19.1: Assignment and other dealings.
19.1.1: LM may at any time assign, transfer, mortgage, charge, subcontract or deal in any other manner with all or any of its rights under the Contract and may subcontract or delegate in any manner any or all of its obligations under the Contract to any third party or agent.
19.1.2: The Customer shall not, without the prior written consent of LM, assign, transfer, mortgage, charge, subcontract, declare a trust over or deal in any other manner with any or all of its rights or obligations under the Contract.
19.2.1: Any notice or other communication given to a party under or in connection with the Contract shall be in writing, addressed to that party at its registered office (if it is a company) or its principal place of business (in any other case) or such other address as that party may have specified to the other party in writing in accordance with this clause, and shall be delivered personally, sent by pre-paid first class post or other next working day delivery service, commercial courier, fax or e-mail.
19.2.2: A notice or other communication shall be deemed to have been received: if delivered personally, when left at the address referred to in clause 19.2.1; if sent by pre-paid first class post or other next working day delivery service, at 9.00 am on the second Business Day after posting; if delivered by commercial courier, on the date and at the time that the courier’s delivery receipt is signed; or, if sent by fax or e-mail, one Business Day after transmission.
19.2.3: The provisions of this clause shall not apply to the service of any proceedings or other documents in any legal action.
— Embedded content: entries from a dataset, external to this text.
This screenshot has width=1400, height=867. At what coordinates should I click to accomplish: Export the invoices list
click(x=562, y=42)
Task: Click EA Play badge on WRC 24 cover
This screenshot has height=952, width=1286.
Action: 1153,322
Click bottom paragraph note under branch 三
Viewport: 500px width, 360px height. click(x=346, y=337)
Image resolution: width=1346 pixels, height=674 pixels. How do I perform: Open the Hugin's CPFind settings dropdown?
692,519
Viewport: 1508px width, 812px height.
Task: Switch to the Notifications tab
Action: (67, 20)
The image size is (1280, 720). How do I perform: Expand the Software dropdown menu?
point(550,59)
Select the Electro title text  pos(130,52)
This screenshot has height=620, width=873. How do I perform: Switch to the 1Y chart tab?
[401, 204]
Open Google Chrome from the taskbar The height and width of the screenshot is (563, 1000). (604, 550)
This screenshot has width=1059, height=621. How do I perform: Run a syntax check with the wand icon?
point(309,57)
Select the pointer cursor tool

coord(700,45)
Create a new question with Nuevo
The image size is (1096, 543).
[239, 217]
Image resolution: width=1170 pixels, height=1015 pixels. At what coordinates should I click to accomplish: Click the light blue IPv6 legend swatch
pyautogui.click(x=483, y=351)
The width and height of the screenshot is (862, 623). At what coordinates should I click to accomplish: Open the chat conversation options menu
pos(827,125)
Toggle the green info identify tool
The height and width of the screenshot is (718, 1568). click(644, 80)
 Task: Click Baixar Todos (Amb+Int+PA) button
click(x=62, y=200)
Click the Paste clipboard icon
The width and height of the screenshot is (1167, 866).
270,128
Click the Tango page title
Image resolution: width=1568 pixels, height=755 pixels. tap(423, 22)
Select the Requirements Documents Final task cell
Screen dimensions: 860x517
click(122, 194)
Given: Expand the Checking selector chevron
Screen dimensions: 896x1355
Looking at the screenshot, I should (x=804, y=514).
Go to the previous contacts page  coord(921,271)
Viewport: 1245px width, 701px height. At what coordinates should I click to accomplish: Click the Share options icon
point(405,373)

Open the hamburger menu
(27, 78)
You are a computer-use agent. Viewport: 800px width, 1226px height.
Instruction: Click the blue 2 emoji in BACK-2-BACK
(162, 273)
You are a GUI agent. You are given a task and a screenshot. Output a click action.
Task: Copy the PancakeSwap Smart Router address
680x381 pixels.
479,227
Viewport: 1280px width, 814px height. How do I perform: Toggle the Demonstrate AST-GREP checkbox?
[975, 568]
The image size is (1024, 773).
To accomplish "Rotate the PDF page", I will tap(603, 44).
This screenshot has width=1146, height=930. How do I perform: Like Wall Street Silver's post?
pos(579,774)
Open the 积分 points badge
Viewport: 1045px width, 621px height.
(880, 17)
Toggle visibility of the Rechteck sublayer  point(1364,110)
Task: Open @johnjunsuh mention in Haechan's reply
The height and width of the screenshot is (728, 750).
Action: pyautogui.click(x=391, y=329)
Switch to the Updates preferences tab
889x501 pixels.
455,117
19.3: Severance. If any provision or part-provision of the Contract is or becomes invalid, illegal or unenforceable, it shall be deemed modified to the minimum extent necessary to make it valid, legal and enforceable. If such modification is not possible, the relevant provision or part-provision shall be deemed deleted. Any modification to or deletion of a provision or part-provision under this clause shall not affect the validity and enforceability of the rest of the Contract.
19.4: Waiver. A waiver of any right under the Contract or law is only effective if it is in writing and shall not be deemed to be a waiver of any subsequent breach or default. No failure or delay by a party in exercising any right or remedy provided under the Contract or by law shall constitute a waiver of that or any other right or remedy, nor shall it prevent or restrict its further exercise of that or any other right or remedy. No single or partial exercise of such right or remedy shall prevent or restrict the further exercise of that or any other right or remedy.
19.5: No partnership or agency. Nothing in the Contract is intended to, or shall be deemed to, establish any partnership or joint venture between the parties, nor constitute either party the agent of the other for any purpose. Neither party shall have authority to act as agent for, or to bind, the other party in any way.
19.6: Third parties. A person who is not a party to the Contract shall not have any rights to enforce its terms.
19.7: Variation. Except as set out in these Conditions, no variation of the Contract, including the introduction of any additional terms and conditions, shall be effective unless it is agreed in writing and signed by LM.
19.8: Governing law. This Contract, and any dispute or claim arising out of or in connection with it or its subject matter or formation (including non-contractual disputes or claims), shall be governed by, and construed in accordance with the law of England and Wales.
19.9: Jurisdiction. Each party irrevocably agrees that the courts of England and Wales shall have exclusive jurisdiction to settle any dispute or claim arising out of or in connection with this Contract or its subject matter or formation (including non-contractual disputes or claims).